This ever illegal? Psychotherapists have used this for this purpose.....ah I just checked wiki 1985 schedule I and despite the protests of scientists and researchers in 2001 penalties were increased 3000%.  I'm guessing someone lobbied congress, probably the  private prison industry.


----------



## CA MMJ

SubutexMan said:


> *I am so happy that people that need DRugs can get them through the VA. Its sooo crazy how for years and years they say that EX leaves holes in your brain but now there giving it to vets.. I highly doubt the wholes in your brain was ever true haha GO america*





I only heard that Thizz puts holes in your brain, not ecstasy. Which would make sense, considering its almost always laced with meth, coke, and H, and some other combination of god knows what


----------



## AfterGlow

What you heard was heresay.  There are no studies on "thizz" or on "ecstasy" since there is no absolute definition of what they really are.  Ecstasy is the name given to MDMA pills way back in the day before they started cutting pills.  These days is seems to mean any pill you buy from a dealer.  

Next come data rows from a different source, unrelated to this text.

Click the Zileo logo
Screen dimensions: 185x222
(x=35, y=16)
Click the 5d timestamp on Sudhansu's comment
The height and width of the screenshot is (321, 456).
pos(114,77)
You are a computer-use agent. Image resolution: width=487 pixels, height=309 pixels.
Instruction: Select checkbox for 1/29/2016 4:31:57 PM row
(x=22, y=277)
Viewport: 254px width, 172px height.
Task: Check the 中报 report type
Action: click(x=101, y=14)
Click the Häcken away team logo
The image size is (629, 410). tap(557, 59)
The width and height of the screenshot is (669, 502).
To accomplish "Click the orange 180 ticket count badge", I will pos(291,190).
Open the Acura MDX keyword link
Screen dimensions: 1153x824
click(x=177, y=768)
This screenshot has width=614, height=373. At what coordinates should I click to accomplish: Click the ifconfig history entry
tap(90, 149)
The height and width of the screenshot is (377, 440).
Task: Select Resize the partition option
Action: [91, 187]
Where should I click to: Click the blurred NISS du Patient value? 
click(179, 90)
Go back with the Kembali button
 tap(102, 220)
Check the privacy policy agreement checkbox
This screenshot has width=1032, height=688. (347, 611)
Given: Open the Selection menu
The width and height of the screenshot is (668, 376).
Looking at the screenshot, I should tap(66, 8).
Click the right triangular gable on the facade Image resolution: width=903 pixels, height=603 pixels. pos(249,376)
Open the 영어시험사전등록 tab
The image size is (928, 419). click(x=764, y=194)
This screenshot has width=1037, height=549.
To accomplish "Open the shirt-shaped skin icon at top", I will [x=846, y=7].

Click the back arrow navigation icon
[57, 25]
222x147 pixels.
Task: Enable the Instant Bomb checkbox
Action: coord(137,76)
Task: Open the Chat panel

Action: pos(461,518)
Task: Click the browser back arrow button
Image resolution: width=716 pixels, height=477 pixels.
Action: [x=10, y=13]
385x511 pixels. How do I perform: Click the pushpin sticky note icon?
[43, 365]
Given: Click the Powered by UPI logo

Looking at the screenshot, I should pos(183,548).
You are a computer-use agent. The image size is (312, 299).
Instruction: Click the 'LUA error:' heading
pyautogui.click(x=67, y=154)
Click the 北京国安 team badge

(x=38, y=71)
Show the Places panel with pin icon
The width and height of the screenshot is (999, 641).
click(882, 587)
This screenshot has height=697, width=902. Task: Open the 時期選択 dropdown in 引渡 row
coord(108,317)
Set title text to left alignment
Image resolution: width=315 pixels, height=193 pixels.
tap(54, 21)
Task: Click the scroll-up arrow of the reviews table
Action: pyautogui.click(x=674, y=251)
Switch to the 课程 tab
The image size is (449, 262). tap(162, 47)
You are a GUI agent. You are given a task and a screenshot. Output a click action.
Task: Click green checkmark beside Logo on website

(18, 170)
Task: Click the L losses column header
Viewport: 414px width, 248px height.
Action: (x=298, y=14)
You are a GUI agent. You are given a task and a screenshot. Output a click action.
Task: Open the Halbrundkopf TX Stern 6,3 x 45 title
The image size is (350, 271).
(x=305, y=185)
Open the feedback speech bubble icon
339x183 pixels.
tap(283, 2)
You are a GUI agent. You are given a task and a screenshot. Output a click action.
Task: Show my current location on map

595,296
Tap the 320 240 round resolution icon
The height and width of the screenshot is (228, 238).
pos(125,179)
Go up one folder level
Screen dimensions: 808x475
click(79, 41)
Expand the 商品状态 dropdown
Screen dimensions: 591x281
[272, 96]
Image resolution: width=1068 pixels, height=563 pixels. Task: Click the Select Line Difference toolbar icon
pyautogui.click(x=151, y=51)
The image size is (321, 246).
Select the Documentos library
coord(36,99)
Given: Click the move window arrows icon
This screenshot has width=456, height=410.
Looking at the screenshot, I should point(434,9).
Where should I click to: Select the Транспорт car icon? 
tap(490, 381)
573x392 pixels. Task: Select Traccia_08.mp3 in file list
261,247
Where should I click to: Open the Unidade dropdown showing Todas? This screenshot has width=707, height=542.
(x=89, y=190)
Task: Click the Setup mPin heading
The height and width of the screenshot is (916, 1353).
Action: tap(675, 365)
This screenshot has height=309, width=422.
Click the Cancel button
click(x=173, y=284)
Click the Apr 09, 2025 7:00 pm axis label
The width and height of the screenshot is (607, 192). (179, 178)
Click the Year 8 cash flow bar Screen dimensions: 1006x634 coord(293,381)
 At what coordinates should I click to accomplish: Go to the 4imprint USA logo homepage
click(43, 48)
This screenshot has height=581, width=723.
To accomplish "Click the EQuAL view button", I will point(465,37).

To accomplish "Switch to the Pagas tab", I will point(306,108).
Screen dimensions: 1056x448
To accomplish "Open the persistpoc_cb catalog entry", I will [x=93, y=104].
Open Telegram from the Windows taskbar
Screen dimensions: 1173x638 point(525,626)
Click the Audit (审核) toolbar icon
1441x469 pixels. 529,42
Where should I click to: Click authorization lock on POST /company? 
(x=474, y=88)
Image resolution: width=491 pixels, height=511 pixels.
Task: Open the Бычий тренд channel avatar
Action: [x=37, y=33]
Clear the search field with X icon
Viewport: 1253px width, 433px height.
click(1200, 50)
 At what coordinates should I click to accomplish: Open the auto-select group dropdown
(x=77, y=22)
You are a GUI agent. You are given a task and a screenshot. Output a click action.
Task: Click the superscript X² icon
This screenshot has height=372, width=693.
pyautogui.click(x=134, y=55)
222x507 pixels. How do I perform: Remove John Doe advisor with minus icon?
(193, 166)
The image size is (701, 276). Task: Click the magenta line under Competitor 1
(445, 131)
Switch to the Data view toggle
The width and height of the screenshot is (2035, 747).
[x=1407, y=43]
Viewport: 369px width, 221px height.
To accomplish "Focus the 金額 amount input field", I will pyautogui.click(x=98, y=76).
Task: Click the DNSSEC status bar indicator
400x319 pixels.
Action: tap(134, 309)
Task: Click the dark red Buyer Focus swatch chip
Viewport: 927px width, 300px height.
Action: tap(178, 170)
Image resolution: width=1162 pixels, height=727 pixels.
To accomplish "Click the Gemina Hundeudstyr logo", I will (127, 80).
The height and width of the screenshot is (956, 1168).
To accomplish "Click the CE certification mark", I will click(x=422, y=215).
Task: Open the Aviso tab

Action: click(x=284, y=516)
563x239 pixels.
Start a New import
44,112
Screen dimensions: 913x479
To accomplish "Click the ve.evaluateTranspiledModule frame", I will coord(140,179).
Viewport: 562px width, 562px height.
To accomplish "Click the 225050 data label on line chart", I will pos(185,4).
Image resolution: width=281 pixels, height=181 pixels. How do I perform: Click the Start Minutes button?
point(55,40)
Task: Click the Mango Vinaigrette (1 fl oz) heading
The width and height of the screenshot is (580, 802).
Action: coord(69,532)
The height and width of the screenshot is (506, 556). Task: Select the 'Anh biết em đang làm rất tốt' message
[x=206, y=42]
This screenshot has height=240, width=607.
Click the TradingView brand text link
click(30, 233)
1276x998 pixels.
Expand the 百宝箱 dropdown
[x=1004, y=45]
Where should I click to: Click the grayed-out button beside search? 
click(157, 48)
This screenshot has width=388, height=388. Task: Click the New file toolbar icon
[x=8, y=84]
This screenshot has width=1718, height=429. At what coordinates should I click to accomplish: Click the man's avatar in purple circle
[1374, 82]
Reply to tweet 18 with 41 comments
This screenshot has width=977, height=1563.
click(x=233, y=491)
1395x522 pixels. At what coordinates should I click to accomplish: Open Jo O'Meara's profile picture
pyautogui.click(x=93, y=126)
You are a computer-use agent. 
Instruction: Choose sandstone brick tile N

One study on MDMA that purported damage to neurons was later deemed flawed when they discovered they were actually administering methamphetamine and not MDMA.  The only holes were in the lab procedures.



CA MMJ said:


> I only heard that Thizz puts holes in your brain, not ecstasy. Which would make sense, considering its almost always laced with meth, coke, and H, and some other combination of god knows what


----------



## kailinu

There wouldn't be such a thing as war time PTSD if leaders of the world were given 120 mg MDMA two hours prior to any summit, foreign policy decision, enactment or (scheduled) war declaration.


----------



## firebrand

yeah... put it in the arabs water. for gods sake.


----------



## Dinkus123

HerrSchnaufer said:


> I agree with EVERYTHING you've said, other than the first sentence.
> 
> I quite simply don't believe that the psychological addiction some people experience with MDMA can be anything like the crippling physical (and psychological) addiction so many people experience with SSRIs and benzos.
> 
> edit: In my haste, I forgot to comment on the OP. Fantastic news, I think we can all be pretty confident that with an 83% positive outcome and the extensive safety profile of MDMA, the FDA will have a hard time holding this one back.
> 
> Sure, it's not the outright legislation which would be preferable, it might be stringently regulated, and it might be as difficult to get it as it was to get on the US federal weed program back when it existed, but it's all progress.
> 
> If it is found to work for soldiers, how long before rape victims start petitioning for their right to this medicine, then how long before anyone with PTSD that seriously inhibits their every day life starts petitioning.
> 
> Who knows, perhaps this could be the start of something big.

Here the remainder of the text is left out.